A tale of friendship and betrayal in the midst of a revolution.
On a day of earthquake and rain, a young man gets bad news. Ripden, his childhood friend, has been swept away by a landslide.
So he makes his way back to Malbung, the village of his birth.
The memories come rushing back. Of growing up together; the harsh teachers at school and playing truant; bullies and backyard fights. He remembers, also, the day they ran away from home to Lolay to find out about Ripden’s father, vanished years earlier in the revolution. There the pair meets Nasim, a man who spends his days breaking rocks by the riverside.
Nasim narrates to them an extraordinary tale from his younger days. Of himself and other child soldiers of the revolution; building pipe guns and homemade bombs; fighting pitched battles with the police; training in jungle camps and enduring drink-fuelled nighttime raids; witnessing a massacre in the town square; and suffering a final, unforgivable betrayal.
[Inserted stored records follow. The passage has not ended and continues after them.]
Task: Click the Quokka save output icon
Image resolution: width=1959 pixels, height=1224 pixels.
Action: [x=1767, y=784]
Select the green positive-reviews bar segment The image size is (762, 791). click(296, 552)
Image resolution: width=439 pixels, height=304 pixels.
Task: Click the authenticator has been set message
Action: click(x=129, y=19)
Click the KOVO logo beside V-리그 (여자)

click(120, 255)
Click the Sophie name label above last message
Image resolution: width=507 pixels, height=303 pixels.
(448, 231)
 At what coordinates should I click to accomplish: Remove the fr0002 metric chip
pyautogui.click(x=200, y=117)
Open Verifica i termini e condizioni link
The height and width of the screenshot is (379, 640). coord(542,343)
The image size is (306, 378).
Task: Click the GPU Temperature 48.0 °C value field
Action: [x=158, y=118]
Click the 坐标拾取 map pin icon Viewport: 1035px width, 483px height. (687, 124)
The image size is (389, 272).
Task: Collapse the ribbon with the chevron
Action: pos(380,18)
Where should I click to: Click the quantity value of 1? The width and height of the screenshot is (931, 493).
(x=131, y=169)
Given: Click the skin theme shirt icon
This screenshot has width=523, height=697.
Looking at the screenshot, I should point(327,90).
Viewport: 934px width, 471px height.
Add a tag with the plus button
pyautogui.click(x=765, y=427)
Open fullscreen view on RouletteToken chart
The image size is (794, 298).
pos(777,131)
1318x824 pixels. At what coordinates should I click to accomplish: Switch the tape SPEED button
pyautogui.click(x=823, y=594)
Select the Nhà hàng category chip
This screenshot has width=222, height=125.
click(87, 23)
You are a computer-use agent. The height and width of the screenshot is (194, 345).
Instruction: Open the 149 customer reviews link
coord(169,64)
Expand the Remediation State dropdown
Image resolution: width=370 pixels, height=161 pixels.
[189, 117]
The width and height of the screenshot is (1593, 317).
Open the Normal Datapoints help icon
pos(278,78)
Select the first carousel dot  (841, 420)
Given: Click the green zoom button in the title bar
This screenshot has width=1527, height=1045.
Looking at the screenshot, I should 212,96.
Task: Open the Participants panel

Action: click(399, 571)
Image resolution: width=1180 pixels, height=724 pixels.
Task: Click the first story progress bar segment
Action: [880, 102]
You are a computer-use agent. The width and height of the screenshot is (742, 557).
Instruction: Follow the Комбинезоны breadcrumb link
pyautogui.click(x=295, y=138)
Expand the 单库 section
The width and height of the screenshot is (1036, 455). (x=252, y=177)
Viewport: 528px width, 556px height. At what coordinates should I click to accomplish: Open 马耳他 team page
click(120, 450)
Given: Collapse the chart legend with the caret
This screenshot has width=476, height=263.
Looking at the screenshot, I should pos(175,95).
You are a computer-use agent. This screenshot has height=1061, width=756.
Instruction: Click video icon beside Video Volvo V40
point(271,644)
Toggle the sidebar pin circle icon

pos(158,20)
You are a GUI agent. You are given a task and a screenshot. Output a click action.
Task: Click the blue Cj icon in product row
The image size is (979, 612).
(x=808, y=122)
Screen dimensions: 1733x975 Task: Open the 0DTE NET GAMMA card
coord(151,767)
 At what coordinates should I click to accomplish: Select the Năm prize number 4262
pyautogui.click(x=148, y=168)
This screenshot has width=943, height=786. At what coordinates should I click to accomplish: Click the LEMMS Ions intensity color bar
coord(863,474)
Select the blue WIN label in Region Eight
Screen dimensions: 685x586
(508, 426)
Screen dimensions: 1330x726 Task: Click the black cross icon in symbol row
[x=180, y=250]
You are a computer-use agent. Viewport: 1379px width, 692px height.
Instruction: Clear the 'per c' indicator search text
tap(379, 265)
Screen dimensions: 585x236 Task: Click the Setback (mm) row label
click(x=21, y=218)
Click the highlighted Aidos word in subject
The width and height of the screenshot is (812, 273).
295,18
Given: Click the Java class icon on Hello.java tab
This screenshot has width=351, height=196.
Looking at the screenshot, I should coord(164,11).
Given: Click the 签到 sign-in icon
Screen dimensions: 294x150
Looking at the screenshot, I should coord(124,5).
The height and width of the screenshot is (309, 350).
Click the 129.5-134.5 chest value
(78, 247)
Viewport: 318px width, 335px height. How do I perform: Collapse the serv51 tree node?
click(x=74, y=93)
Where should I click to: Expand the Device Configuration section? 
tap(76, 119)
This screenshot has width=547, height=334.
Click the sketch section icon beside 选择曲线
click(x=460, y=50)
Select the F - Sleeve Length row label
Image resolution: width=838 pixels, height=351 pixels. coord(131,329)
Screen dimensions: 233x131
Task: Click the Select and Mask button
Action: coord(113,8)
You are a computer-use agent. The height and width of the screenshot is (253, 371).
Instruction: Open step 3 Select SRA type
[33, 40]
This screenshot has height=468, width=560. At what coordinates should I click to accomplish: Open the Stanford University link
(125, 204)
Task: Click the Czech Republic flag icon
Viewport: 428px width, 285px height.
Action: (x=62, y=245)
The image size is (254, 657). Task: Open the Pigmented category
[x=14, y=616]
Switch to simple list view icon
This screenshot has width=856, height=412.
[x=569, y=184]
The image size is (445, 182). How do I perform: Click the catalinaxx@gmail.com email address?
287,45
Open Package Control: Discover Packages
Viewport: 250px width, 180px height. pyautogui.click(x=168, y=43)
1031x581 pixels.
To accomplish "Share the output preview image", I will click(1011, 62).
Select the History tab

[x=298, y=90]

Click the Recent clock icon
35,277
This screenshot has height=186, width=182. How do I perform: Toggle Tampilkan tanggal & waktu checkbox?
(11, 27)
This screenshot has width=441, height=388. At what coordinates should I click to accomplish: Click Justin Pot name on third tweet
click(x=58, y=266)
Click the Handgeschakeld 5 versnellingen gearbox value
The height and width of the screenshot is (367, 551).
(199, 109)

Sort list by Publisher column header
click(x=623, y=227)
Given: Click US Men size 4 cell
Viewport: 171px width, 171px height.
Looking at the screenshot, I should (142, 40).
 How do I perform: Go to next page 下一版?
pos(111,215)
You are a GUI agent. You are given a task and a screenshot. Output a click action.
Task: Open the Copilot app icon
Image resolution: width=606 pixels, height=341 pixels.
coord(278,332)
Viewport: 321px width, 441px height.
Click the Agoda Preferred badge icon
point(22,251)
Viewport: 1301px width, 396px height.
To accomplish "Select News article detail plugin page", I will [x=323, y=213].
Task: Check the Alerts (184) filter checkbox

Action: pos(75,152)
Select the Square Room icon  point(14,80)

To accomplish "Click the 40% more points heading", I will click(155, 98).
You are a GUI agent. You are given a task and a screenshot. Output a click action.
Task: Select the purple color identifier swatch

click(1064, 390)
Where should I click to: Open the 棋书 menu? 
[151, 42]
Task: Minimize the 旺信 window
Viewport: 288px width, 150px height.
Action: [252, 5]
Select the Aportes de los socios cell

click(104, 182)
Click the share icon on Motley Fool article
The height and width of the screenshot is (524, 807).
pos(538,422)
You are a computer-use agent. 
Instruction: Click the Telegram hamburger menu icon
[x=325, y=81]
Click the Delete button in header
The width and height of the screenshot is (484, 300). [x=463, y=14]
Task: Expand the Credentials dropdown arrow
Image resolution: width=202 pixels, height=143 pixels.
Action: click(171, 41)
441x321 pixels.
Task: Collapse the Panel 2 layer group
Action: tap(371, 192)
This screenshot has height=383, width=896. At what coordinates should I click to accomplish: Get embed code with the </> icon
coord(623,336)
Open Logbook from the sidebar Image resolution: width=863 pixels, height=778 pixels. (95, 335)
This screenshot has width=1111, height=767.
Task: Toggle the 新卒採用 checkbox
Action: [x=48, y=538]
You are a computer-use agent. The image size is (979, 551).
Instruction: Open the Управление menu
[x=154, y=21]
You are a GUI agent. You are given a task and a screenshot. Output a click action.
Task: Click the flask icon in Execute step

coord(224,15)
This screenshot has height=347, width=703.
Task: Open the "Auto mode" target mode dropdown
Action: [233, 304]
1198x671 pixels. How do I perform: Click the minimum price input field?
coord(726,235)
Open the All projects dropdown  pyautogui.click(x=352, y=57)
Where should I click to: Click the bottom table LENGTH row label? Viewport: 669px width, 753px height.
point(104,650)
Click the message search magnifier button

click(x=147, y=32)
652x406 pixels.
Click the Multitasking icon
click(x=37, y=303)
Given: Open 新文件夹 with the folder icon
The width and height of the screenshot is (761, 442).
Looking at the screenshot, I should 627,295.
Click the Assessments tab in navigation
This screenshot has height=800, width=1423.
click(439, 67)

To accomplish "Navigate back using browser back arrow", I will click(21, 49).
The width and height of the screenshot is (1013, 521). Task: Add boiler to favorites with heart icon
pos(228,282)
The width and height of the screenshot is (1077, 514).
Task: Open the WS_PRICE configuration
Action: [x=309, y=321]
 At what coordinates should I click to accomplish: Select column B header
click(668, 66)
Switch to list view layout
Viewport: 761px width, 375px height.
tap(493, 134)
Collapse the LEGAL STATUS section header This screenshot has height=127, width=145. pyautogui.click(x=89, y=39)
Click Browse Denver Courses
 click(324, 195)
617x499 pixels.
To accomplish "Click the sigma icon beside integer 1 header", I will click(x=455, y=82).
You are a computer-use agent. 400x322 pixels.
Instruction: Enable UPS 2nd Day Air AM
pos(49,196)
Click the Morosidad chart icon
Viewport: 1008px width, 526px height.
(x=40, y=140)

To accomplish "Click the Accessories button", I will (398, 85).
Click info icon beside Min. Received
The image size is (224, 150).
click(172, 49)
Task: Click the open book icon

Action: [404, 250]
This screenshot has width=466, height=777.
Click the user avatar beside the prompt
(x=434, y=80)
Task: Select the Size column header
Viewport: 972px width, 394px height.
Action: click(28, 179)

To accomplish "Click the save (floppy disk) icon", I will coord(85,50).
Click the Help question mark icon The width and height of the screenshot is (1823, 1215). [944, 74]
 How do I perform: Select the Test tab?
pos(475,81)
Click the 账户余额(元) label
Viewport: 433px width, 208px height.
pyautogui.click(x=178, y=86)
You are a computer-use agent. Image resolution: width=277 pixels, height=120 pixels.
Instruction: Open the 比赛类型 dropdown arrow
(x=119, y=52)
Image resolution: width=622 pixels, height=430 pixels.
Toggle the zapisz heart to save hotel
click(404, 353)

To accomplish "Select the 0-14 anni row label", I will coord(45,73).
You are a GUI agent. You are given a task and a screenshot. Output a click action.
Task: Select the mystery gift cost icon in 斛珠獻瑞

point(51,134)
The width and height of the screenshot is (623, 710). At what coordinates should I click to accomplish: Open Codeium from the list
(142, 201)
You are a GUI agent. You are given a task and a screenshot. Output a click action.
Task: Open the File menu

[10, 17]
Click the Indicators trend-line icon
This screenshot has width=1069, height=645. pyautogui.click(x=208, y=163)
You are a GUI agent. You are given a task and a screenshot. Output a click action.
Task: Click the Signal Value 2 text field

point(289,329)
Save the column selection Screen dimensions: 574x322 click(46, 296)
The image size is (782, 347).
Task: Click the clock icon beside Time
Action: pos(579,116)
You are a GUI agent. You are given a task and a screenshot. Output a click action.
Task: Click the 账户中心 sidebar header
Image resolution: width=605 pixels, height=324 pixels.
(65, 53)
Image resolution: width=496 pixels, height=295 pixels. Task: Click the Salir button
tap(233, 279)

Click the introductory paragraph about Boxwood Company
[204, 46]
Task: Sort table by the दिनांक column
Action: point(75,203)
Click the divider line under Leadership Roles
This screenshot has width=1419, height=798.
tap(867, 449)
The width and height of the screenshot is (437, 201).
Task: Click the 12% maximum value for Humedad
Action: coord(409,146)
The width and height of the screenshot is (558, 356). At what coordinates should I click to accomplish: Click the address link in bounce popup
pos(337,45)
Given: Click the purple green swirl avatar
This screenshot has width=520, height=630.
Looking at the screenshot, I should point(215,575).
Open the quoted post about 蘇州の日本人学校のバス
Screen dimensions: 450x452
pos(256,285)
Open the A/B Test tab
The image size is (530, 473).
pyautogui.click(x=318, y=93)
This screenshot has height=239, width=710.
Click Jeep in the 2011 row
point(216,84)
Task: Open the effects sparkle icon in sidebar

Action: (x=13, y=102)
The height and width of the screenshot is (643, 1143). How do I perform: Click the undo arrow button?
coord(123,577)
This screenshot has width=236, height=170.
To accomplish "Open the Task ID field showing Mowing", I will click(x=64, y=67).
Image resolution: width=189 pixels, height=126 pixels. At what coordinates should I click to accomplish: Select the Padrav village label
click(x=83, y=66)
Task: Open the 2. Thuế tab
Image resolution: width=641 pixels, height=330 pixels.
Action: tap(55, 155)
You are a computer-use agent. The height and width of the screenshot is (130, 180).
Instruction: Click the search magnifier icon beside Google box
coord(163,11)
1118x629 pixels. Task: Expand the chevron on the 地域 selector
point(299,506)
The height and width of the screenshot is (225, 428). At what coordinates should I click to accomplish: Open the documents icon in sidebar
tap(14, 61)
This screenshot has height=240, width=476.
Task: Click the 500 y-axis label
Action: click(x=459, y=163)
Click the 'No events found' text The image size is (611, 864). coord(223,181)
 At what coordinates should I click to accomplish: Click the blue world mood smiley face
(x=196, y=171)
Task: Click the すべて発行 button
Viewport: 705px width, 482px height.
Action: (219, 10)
Set in the foothill town of Kalimpong in the Himalaya, Song of the Soil brings alive the story of the revolution for a separate state of Gorkhaland in the late 1980s. Clear-sightedly, it lays bare the many faces of violence. And in doing so, it asks the vital question: Who, ultimately, wins in a revolution—and who loses?
JURY COMMENTS
Song of the Soil is a shining example of how one can write about a violent incident without recreating the violence. The author blends bildungsroman with a conflict story with great dexterity, bringing out new aspects of both forms. This book is able to make poetry out of brutal situations, but does so with honesty, humour, and gentleness.